▸ Activity:
Write the next part of the B2B terms and conditions text below, picking up directly after its final sentence.

▸ Given passage:

******************************

1. Scope of application

(1) These B2B-T&Cs apply between us, Gastro-Cool Systems S.L., CL. Poima 8, 07011, Palma de Mallorca, SPAIN, VAT ID No.: ESB22789911 (hereinafter referred to as “we”, “Gastro-Cool” or “Seller”) and our B2B customers.

Our offers under these GTC (hereinafter referred to as “B2B T&Cs”) are aimed exclusively at commercial, entrepreneurial or freelance customers as well as legal entities under public law or special funds under public law within the meaning of art. 3 of Royal Legislative Decree 1/2007 (hereinafter referred to as “you” or “customer”).

(2) Our offers, your orders and other contracts refer to these Terms and Conditions in the version applicable at the time of conclusion of the contract as the only authoritative General Terms and Conditions.

(3) Terms and conditions that conflict with or deviate from our terms and conditions are not recognized unless Gastro-Cool has expressly agreed to them in individual cases. If the provisions of this contract are nevertheless in conflict with the provisions of other terms and conditions, these provisions of the B2B T&Cs of Gastro-Cool shall apply. The provisions of these B2B Terms and Conditions take precedence over the provisions of the General Terms and Conditions of our webshop.

******************************

▸ Extracted records:
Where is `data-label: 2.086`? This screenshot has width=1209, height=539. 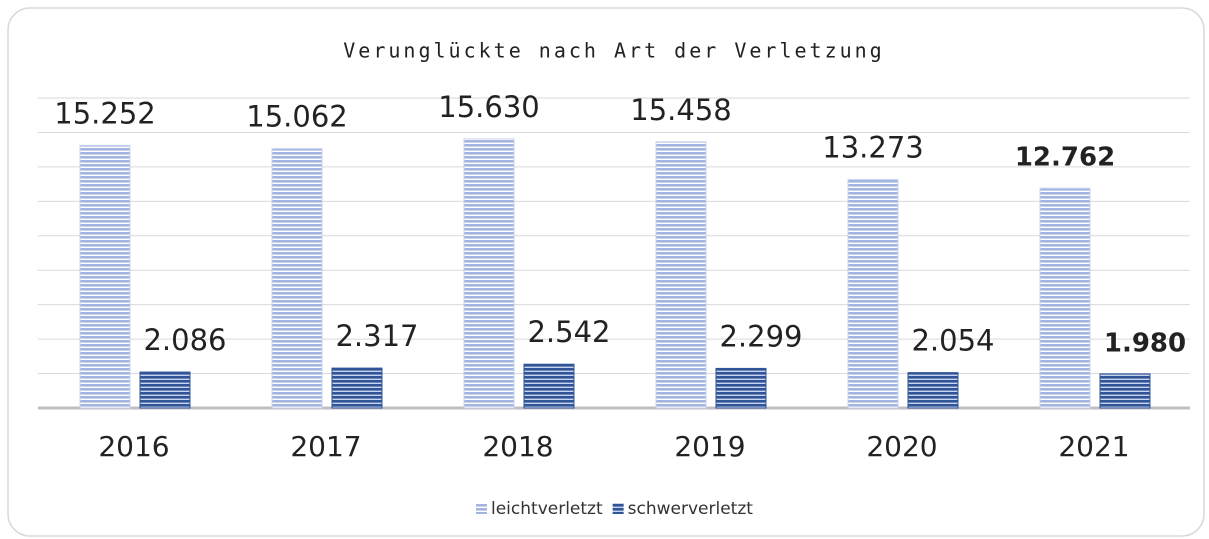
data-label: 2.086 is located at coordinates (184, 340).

******************************

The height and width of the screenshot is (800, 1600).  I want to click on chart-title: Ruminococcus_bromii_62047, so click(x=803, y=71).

******************************

▸ Task answer:
2. Conclusion of contract / product features / language

(1) The language available for the conclusion of the contract is Spanish, unless Catalan, English or German is agreed.

(2) The essential characteristics of the goods offered by us, as well as the period of validity of limited offers, result primarily from our offer. Insofar as an offer does not primarily contain information, product features are derived from the product descriptions of the relevant product in our web store.

(3) Information on our website regarding the subject matter of the delivery (e.g. weights, dimensions, utility values, load capacity, tolerances and technical data) as well as our representations of the same (e.g. drawings and illustrations) may vary insignificantly.

If the usability for the contractually intended purpose requires an exact match, please ask us again.

The illustrations of our goods are symbolic photos. Deviations that are customary in the trade and deviations that occur due to legal regulations or represent technical improvements, as well as the replacement of components with equivalent parts, are permissible insofar as they do not impair the usability for the contractually intended purpose and the essential characteristics of the product.

The contract shall be concluded exclusively by written acceptance of our offer or, in the case of customer inquiries, exclusively by our written confirmation including these B2B T&Cs.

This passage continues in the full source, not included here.